Dès le 19 octobre 2020, l’AfVT, qui développait depuis quatre ans déjà son programme de sensibilisation et de prévention, « Et si on écoutait les victimes ? Et si on écoutait les lycéens / les collégiens ? », s’est adressée aux professeurs, et en particulier aux professeurs et à l’ensemble des personnels du collège du Bois d’Aulne.

Puis nous les avons rencontrés : Danièle Klein (sœur de Jean-Pierre, disparu dans l’attentat du DC10-UTA en 1989), Catherine Bertrand, (survivante de l’attaque au Bataclan), Asma Guenifi (sœur d’Hicham, assassiné à Alger en 1994),  Samuel Sandler (père de Jonathan, et grand-père d’Arié et Gabriel assassinés à Toulouse en 2012), Arnaud Lançon (frère de Philippe, rescapé de l’attaque contre la rédaction de Charlie Hebdo), Michel Catalano (imprimeur, ex-otage des terroristes contre la même rédaction), Hugues d’Amécourt (survivant des attaques de Bombay de 2008), Georges Salines (père de Lola, assassinée au Bataclan), Delphine Allenbach-Rachet et moi-même, toutes deux professeures déchargées de cours au profit de l’AfVT, un soir de novembre 2020, un mois après l’assassinat de leur collègue Samuel Paty, en quelques mots, nous nous sommes présentés et leur avons dit que nous comprenions leur sidération, leurs questions, leurs douleurs ; que la route serait longue et que nous ne les abandonnerions jamais.

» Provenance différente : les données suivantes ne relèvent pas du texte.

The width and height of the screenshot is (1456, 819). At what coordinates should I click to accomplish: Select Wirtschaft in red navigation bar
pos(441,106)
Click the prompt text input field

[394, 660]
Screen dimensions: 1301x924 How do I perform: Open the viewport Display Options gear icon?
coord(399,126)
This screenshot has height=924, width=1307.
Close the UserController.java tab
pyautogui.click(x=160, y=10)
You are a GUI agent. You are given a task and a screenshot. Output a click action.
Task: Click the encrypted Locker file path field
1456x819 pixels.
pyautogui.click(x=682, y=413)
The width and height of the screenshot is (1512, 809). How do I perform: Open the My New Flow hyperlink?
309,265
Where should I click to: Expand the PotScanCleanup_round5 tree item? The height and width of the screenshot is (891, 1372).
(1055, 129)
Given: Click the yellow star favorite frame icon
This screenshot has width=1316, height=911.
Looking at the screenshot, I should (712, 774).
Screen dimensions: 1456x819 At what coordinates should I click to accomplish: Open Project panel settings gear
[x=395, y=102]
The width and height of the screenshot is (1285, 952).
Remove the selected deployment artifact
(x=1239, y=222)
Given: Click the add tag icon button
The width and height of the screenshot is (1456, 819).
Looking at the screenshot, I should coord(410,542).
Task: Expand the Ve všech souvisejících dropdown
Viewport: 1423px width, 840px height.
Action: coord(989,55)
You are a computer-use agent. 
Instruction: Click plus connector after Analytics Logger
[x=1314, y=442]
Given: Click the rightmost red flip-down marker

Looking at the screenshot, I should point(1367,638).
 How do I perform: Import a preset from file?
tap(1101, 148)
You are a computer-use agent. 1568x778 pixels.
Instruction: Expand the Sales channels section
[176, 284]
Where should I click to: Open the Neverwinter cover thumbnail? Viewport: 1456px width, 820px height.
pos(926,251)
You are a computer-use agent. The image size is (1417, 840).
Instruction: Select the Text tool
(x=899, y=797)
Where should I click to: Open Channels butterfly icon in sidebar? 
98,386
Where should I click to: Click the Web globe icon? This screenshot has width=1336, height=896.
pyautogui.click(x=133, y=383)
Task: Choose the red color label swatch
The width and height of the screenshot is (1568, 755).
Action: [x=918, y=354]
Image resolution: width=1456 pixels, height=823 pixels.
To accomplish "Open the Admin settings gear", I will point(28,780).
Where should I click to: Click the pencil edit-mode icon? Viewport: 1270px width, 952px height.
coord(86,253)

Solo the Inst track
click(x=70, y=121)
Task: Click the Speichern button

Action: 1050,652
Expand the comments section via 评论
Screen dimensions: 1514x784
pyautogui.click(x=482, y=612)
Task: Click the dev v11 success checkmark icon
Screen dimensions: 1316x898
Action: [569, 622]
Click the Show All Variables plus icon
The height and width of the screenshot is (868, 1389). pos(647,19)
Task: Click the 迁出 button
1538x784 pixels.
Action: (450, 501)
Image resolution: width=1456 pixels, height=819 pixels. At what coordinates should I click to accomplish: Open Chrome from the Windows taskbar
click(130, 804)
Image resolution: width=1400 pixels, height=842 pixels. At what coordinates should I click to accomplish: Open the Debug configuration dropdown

Chacune des victimes présentes ce soir-là, et plus tard aussi Mélanie Dizin, survivante de l’attentat du Caire en 2009, Gaëlle Messager, Stéphanie Zarev et Jean-Claude Parent, tous les trois survivants du Bataclan, sont venus au collège rencontrer des élèves, leur tendre le miroir du témoignage, et pousser avec eux le dialogue aussi loin qu’ils pouvaient l’entendre et le supporter.

 

L’année scolaire de l’assassinat

Quelques mois après ce premier contact de novembre, lentement, nous mettions en place un premier projet dans la 4ème 6, la classe dans laquelle avait été scolarisé le collégien, désormais mis en examen et éloigné de ses camarades, qui avait accepté une liasse de billets de la part du terroriste, l’avait partagée avec d’autres collégiens de 3ème pour qu’ils désignent le professeur Samuel Paty à la sortie du collège.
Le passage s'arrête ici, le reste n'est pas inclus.